In this paper, Ganetespib structure we present an assumption that is consistent with the viewpoint of discrimination, that is, in the same feature space, one person’s different biometric identifier data can form different Gaussians, and thus his overall biometric data can be described using mixture-Gaussian models. Although LDA has been widely used in biometrics to extract discriminative features, it has the limits that it can only handle the data of one person that forms a single Gaussian distribution. However, as we pointed out above, in multimodal analysis, different biometric identifier data of one person can form mixture-Gaussians. Fortunately, subclass discriminant analysis (SDA) [30] has been proposed to remove such a limit of LDA, and therefore could be used to describe multimodal data that lie in the same input space.
Based on the analysis above, in this paper we propose a novel multimodal biometric data feature extraction scheme based on subclass discriminant analysis (SDA) [20]. For simplicity, we consider two typical types of biometric data, that is, face data and palmprint data. For Inhibitors,Modulators,Libraries one person, his face data and palmprint Inhibitors,Modulators,Libraries data are regarded as two subclasses of one class, and discriminative features are extracted by seeking an embedded space, where the difference among subclasses belonging to different persons is maximized, and the difference within each subclass is minimized.

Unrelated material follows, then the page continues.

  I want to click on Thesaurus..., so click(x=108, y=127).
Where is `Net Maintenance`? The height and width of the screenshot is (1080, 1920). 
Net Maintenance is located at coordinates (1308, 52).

Then, since the parallel fusion strategy is not suitable to fuse features from multiple modals, we fuse the obtained features by adopting the serial fusion strategy Inhibitors,Modulators,Libraries and use them for classification.
Two solutions are presented to solve the small sample size problem encountered in calculating the optimal transform. One is to initially do PCA preprocessing, and the other is to employ the generalized singular value decomposition (GSVD) [31,32] technique. Moreover, it is still worthy to explore the non-linear Inhibitors,Modulators,Libraries discriminant capability of SDA in multimodal feature fusion, in particular, when some single-modals still show complicated and non-linearly separable data distribution. Hence, in this paper, we further extend SDA feature fusion approach in the kernel space and present two solutions to solve the small sample size problem, which are KPCA-SDA and KSDA-GSVD. In KPCA-SDA, we first use KPCA to transform each single modal input space Rn into an m-dimensional space, where m = rank(K), K is the centralized Gram matrix.
Then Drug_discovery SDA is used to fuse the two transformed kinase inhibitor Afatinib features and extract discriminative features. In KSDA-GSVD, we directly perform Kernel SDA to fuse multimodal data by applying GSVD to avoid the singular problem.We evaluate the proposed approaches on two face databases (AR and FRGC), and the PolyU palmprint database, and compare the results with related methods that also tend to extract descriptive features from multimodal data.